ISO 16890 : QUEL IMPACT POUR LA GESTION DE LA PROPRETÉ DE L’AIR EN SALLE ?

Jusqu’au début du mois de juin 2018, la norme historique de classification des filtres à air particulaires EN 779-2012 pourra encore être employée. Cependant, à partir de cette date, le standard ISO 16980, publié le 30 août 2016, deviendra l’unique prescription de référence et remplacera EN 779. Avec à la clé, un nouveau système plus lisible qui régira la performance des filtres au regard de la qualité de l’air obtenue.

L’enjeu pour les concepteurs, les exploitants et les sociétés de maintenance consiste en premier lieu à bien comprendre les équivalences entre les modes de présentation des deux normes, de façon à poursuivre la mise en œuvre d’une stratégie de propreté de l’air en salle conforme aux spécifications ASHRAE (livre 8, «  Particulate and Gaseous Contamination in Datacom Environments – Second Edition » ). Rappelons que ces spécifications sont relayées dans les CGU des constructeurs de matériels IT et que ces derniers participent aux groupes de travail ASHRAE, précisément pour communiquer sur les conditions d’exploitation acceptables en salle informatique. Par ailleurs, les exploitants devront continuer d’assurer la performance énergétique de la filtration et à préserver les équipements IT du risque de pollution moléculaire (gaz polluants), même si ces thèmes sont connexes et nécessitent une approche spécifique non décrite dans ISO 16890,

Pour mémoire, EN 779-2012 classe en pratique les filtres à air particulaires (qui adressent donc les aérosols) en 3 groupes : les préfiltres gravimétriques (filtres grossiers) de classe G, les filtres d’efficacité moyenne (classe M) et les filtres fins de classe F.  Au sein de la classe F, la catégorie F7 constitue le minimum requis avant toute introduction d’air extérieur en salle informatique : un filtre F7 retient en moyenne 80 % des particules de diamètre approximatif 0,4 microns. Or, cette taille de diamètre de 0,4 microns constituait la base fixe du test d’efficacité pour les filtres M5 à F9, ce qui nuisait à la lisibilité de la classification pour l’ensemble des consommateurs et parties prenantes. C’est pourquoi ISO 16890 établit une classification rendant directement compte de la taille des particules en suspension traitées par le filtre, afin de rendre plus simple la lecture des classes de filtre. Son champ d’application s’étend bien au-delà des seules considérations intéressant les Centres de données : la Qualité de l’Air Intérieur constitue aussi un enjeu de santé publique (un être humain respire 15 kg d’air par jour, et les particules les plus fines transitent au travers des alvéoles pulmonaires avant de contaminer l’organisme).

ISO 16890 s’appuie sur l’unité de mesure PM (pour « Particulate Matter »).
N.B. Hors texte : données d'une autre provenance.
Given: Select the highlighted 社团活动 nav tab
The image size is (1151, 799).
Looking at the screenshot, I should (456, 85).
Ainsi :

  • PM10 désigne les particules dont le diamètre est inférieur ou égal à 10 microns ;
  • PM2,5 celles dont le diamètre est inférieur ou égal à 2,5 microns ;
  • et ainsi de suite.

Concrètement, la norme considère les efficacités ePM10, ePM2,5 et ePM1 ; au-delà de ePM10, la filtration est considérée comme grossière (« coarse »).
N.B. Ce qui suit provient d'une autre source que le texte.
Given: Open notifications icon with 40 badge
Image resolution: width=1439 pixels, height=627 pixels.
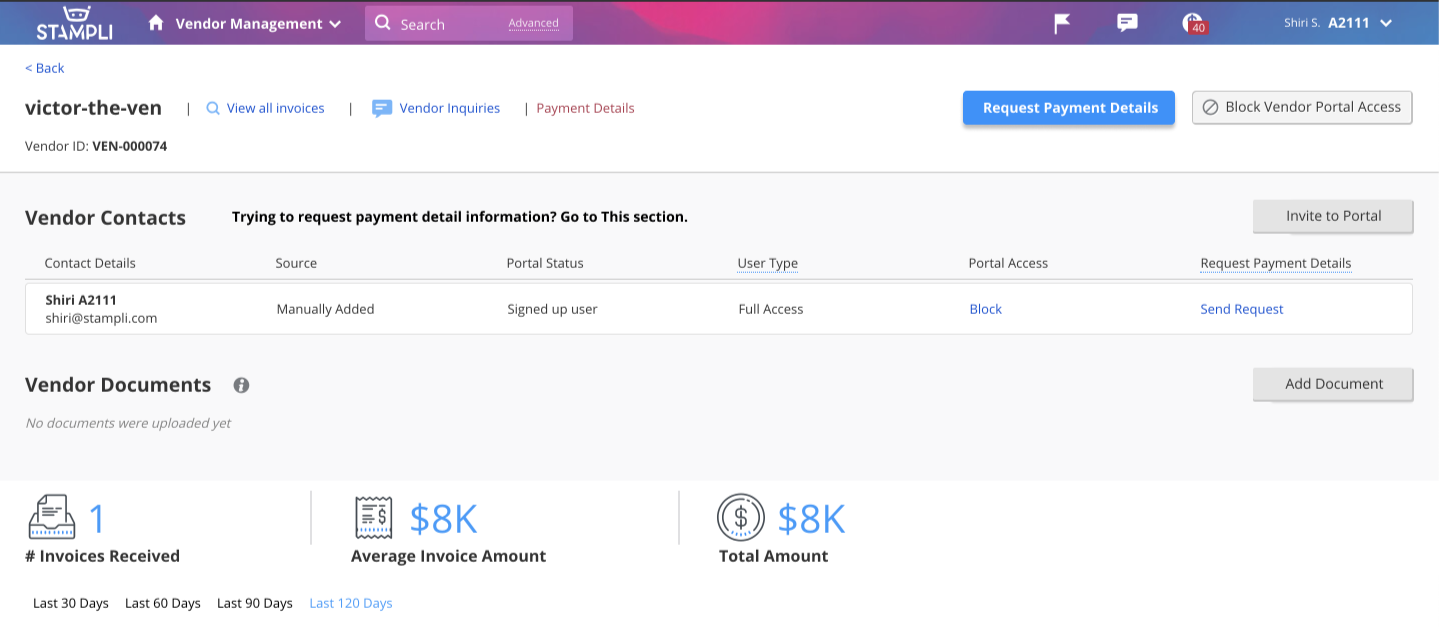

Un filtre ePM1 doit stopper au minimum 50 % des particules de diamètre inférieur à 1 micron, même électro-statiquement déchargé. En deçà de cette efficacité, il ne peut prétendre à la classe ePM1. Si le filtre est plus performant que ce seuil minimum de 50 % requis par la norme, cet apport est pris en compte par la classification et par paliers de 5 %. Par exemple, « ePM[65%] » pour 65% d’efficacité sur des particules en suspension de diamètre inférieur à 1 micron. La même logique s’applique à la classe de filtre ePM2,5, avec cette-fois des particules de diamètre inférieur ou égal à 2,5 microns. Pour en revenir aux salles informatiques, en pratique et compte-tenu des différents modes d’évaluation de l’efficacité des filtres, la préfiltration G4 selon EN 779 correspond à une classification coarse[90%] selon ISO 16890, tandis qu’un filtre F7 équivaut à la catégorie ePM1[50%].